— ASSIGNED TASK —
Down to the last line, copy the records below without any change.

— MATERIALS PROVIDED —
╭──

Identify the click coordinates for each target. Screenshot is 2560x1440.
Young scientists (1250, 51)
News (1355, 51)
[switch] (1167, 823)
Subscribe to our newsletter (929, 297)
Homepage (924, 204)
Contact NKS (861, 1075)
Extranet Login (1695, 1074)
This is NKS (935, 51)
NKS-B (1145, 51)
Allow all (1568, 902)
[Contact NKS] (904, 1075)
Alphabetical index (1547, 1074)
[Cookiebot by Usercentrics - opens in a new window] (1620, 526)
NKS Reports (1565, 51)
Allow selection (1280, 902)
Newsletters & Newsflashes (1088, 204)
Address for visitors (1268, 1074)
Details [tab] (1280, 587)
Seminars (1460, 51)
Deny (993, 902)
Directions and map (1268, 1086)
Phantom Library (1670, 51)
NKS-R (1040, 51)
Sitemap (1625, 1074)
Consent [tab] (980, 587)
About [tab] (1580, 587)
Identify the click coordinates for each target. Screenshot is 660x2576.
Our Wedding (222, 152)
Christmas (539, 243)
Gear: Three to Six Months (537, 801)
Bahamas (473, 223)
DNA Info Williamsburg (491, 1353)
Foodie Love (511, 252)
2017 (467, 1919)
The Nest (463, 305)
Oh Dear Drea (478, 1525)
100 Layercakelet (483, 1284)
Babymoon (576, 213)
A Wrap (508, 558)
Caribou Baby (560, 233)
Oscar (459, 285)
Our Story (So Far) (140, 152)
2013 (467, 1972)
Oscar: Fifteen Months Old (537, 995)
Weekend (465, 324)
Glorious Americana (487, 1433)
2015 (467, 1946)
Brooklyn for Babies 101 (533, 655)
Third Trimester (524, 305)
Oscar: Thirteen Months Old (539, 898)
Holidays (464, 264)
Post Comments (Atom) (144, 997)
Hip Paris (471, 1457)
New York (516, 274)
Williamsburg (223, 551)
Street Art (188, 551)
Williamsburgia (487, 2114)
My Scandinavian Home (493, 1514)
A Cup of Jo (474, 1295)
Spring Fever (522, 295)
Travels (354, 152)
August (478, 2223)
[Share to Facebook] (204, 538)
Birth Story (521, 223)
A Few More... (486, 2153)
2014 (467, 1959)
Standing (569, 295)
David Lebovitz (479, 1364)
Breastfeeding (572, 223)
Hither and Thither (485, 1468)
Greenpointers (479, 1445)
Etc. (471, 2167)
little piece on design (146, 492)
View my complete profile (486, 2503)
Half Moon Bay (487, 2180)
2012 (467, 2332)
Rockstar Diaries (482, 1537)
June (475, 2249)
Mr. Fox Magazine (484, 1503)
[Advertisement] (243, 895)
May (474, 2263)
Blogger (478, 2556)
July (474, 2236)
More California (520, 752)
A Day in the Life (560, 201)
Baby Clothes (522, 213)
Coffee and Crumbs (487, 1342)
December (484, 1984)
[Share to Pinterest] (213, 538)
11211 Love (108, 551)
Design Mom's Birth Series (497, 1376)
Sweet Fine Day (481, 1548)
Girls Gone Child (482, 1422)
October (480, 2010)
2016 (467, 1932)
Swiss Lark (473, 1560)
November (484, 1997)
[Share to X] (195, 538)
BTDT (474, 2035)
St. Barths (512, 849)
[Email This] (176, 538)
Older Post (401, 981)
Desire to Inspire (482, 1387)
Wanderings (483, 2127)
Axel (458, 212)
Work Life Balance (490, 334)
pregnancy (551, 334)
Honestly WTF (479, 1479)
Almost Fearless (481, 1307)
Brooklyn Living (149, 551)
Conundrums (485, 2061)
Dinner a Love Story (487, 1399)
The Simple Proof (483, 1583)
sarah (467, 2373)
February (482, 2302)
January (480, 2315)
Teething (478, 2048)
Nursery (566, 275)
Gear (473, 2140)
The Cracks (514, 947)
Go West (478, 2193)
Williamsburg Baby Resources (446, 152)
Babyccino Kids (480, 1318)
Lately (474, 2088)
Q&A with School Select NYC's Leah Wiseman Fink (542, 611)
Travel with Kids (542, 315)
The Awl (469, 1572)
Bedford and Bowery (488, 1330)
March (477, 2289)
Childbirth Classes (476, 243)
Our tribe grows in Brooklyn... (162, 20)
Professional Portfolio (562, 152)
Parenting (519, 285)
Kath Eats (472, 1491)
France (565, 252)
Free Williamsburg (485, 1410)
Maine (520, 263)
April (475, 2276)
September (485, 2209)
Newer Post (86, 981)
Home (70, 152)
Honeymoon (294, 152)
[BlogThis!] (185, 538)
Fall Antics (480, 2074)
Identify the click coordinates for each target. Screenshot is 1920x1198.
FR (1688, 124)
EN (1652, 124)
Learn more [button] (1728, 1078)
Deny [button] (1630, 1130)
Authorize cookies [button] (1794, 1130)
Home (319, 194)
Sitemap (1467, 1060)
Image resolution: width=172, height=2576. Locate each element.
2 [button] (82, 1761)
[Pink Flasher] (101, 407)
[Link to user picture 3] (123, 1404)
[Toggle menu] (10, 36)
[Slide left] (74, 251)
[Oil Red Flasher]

╰──

— SOLUTION —
Identify the click coordinates for each target. Screenshot is 2560x1440.
Young scientists (1250, 51)
News (1355, 51)
[switch] (1167, 823)
Subscribe to our newsletter (929, 297)
Homepage (924, 204)
Contact NKS (861, 1075)
Extranet Login (1695, 1074)
This is NKS (935, 51)
NKS-B (1145, 51)
Allow all (1568, 902)
[Contact NKS] (904, 1075)
Alphabetical index (1547, 1074)
[Cookiebot by Usercentrics - opens in a new window] (1620, 526)
NKS Reports (1565, 51)
Allow selection (1280, 902)
Newsletters & Newsflashes (1088, 204)
Address for visitors (1268, 1074)
Details [tab] (1280, 587)
Seminars (1460, 51)
Deny (993, 902)
Directions and map (1268, 1086)
Phantom Library (1670, 51)
NKS-R (1040, 51)
Sitemap (1625, 1074)
Consent [tab] (980, 587)
About [tab] (1580, 587)
Identify the click coordinates for each target. Screenshot is 660x2576.
Our Wedding (222, 152)
Christmas (539, 243)
Gear: Three to Six Months (537, 801)
Bahamas (473, 223)
DNA Info Williamsburg (491, 1353)
Foodie Love (511, 252)
2017 (467, 1919)
The Nest (463, 305)
Oh Dear Drea (478, 1525)
100 Layercakelet (483, 1284)
Babymoon (576, 213)
A Wrap (508, 558)
Caribou Baby (560, 233)
Oscar (459, 285)
Our Story (So Far) (140, 152)
2013 (467, 1972)
Oscar: Fifteen Months Old (537, 995)
Weekend (465, 324)
Glorious Americana (487, 1433)
2015 (467, 1946)
Brooklyn for Babies 101 (533, 655)
Third Trimester (524, 305)
Oscar: Thirteen Months Old (539, 898)
Holidays (464, 264)
Post Comments (Atom) (144, 997)
Hip Paris (471, 1457)
New York (516, 274)
Williamsburg (223, 551)
Street Art (188, 551)
Williamsburgia (487, 2114)
My Scandinavian Home (493, 1514)
A Cup of Jo (474, 1295)
Spring Fever (522, 295)
Travels (354, 152)
August (478, 2223)
[Share to Facebook] (204, 538)
Birth Story (521, 223)
A Few More... (486, 2153)
2014 (467, 1959)
Standing (569, 295)
David Lebovitz (479, 1364)
Breastfeeding (572, 223)
Hither and Thither (485, 1468)
Greenpointers (479, 1445)
Etc. (471, 2167)
little piece on design (146, 492)
View my complete profile (486, 2503)
Half Moon Bay (487, 2180)
2012 (467, 2332)
Rockstar Diaries (482, 1537)
June (475, 2249)
Mr. Fox Magazine (484, 1503)
[Advertisement] (243, 895)
May (474, 2263)
Blogger (478, 2556)
July (474, 2236)
More California (520, 752)
A Day in the Life (560, 201)
Baby Clothes (522, 213)
Coffee and Crumbs (487, 1342)
December (484, 1984)
[Share to Pinterest] (213, 538)
11211 Love (108, 551)
Design Mom's Birth Series (497, 1376)
Sweet Fine Day (481, 1548)
Girls Gone Child (482, 1422)
October (480, 2010)
2016 (467, 1932)
Swiss Lark (473, 1560)
November (484, 1997)
[Share to X] (195, 538)
BTDT (474, 2035)
St. Barths (512, 849)
[Email This] (176, 538)
Older Post (401, 981)
Desire to Inspire (482, 1387)
Wanderings (483, 2127)
Axel (458, 212)
Work Life Balance (490, 334)
pregnancy (551, 334)
Honestly WTF (479, 1479)
Almost Fearless (481, 1307)
Brooklyn Living (149, 551)
Conundrums (485, 2061)
Dinner a Love Story (487, 1399)
The Simple Proof (483, 1583)
sarah (467, 2373)
February (482, 2302)
January (480, 2315)
Teething (478, 2048)
Nursery (566, 275)
Gear (473, 2140)
The Cracks (514, 947)
Go West (478, 2193)
Williamsburg Baby Resources (446, 152)
Babyccino Kids (480, 1318)
Lately (474, 2088)
Q&A with School Select NYC's Leah Wiseman Fink (542, 611)
Travel with Kids (542, 315)
The Awl (469, 1572)
Bedford and Bowery (488, 1330)
March (477, 2289)
Childbirth Classes (476, 243)
Our tribe grows in Brooklyn... (162, 20)
Professional Portfolio (562, 152)
Parenting (519, 285)
Kath Eats (472, 1491)
France (565, 252)
Free Williamsburg (485, 1410)
Maine (520, 263)
April (475, 2276)
September (485, 2209)
Newer Post (86, 981)
Home (70, 152)
Honeymoon (294, 152)
[BlogThis!] (185, 538)
Fall Antics (480, 2074)
Identify the click coordinates for each target. Screenshot is 1920x1198.
FR (1688, 124)
EN (1652, 124)
Learn more [button] (1728, 1078)
Deny [button] (1630, 1130)
Authorize cookies [button] (1794, 1130)
Home (319, 194)
Sitemap (1467, 1060)
Image resolution: width=172, height=2576. Locate each element.
2 [button] (82, 1761)
[Pink Flasher] (101, 407)
[Link to user picture 3] (123, 1404)
[Toggle menu] (10, 36)
[Slide left] (74, 251)
[Oil Red Flasher]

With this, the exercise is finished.